## SUPPLIED TEXT

......

Paw Paw Pi Day keeps growing
Paw Paw Schools celebrated Pi Day with many school-wide activities that included Science, Technology, Engineering and Math (STEM) Club CO2 car races, rocket launches and robot demonstrations. Each year the Pi Day event has grown and gotten bigger, said Paw Paw High School math teacher Kim Hamrick.
Pi Day is March 14 and is also physicist Albert Einstein’s birthday. Pi (3.14159 and into infinity) is used in a mathematical formula to calculate the circumference of a circle from its diameter.
Technology Education teacher and STEM Club advisor Chris Poniris said he and club members demonstrated their robots and their CO2-powered dragsters and launched pneumatic rockets and a plane at their Pi Day assembly. One robot was programmed to bowl and then do a victory dance.
“I explained how the backbone of everything we do is tied to math,” Poniris said.

......

## DATA SECTION
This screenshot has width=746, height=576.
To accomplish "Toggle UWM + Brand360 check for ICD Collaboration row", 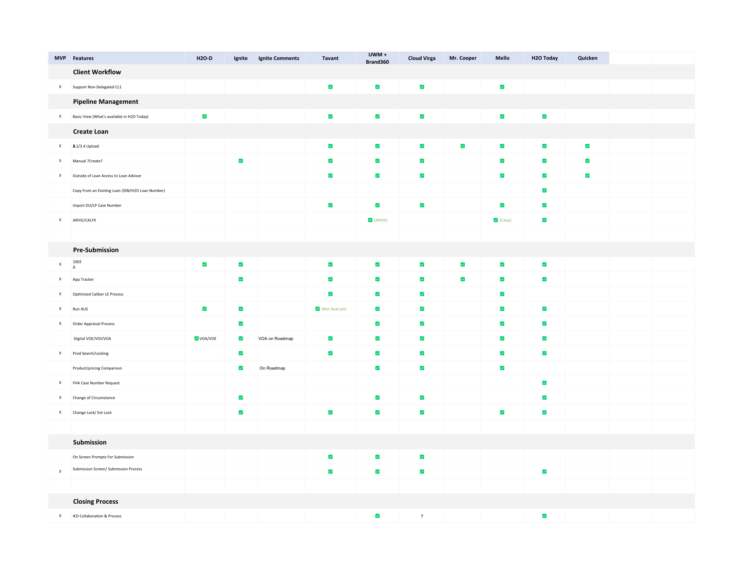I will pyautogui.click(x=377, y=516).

......

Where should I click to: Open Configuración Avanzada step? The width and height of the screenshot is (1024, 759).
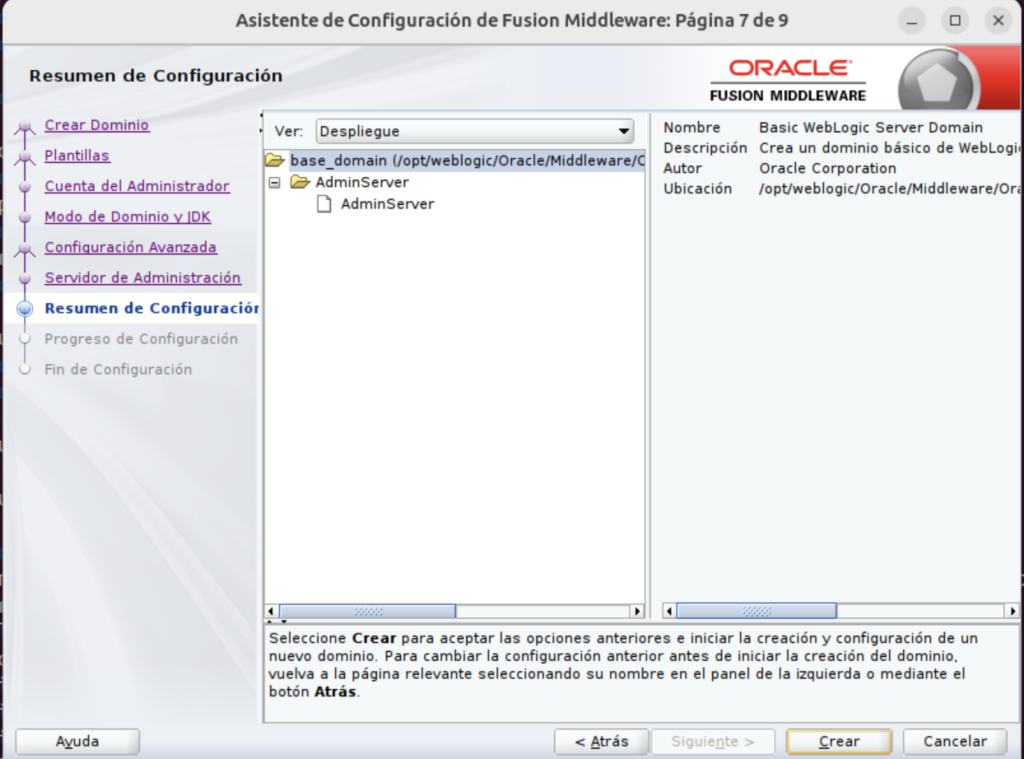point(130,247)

......

## WRITTEN INSTRUCTION
Quote the Pi Day article word for word, starting with "Pi Day is March" and going on through "a victory dance.".

## THE SOLUTION
Pi Day is March 14 and is also physicist Albert Einstein’s birthday. Pi (3.14159 and into infinity) is used in a mathematical formula to calculate the circumference of a circle from its diameter.
Technology Education teacher and STEM Club advisor Chris Poniris said he and club members demonstrated their robots and their CO2-powered dragsters and launched pneumatic rockets and a plane at their Pi Day assembly. One robot was programmed to bowl and then do a victory dance.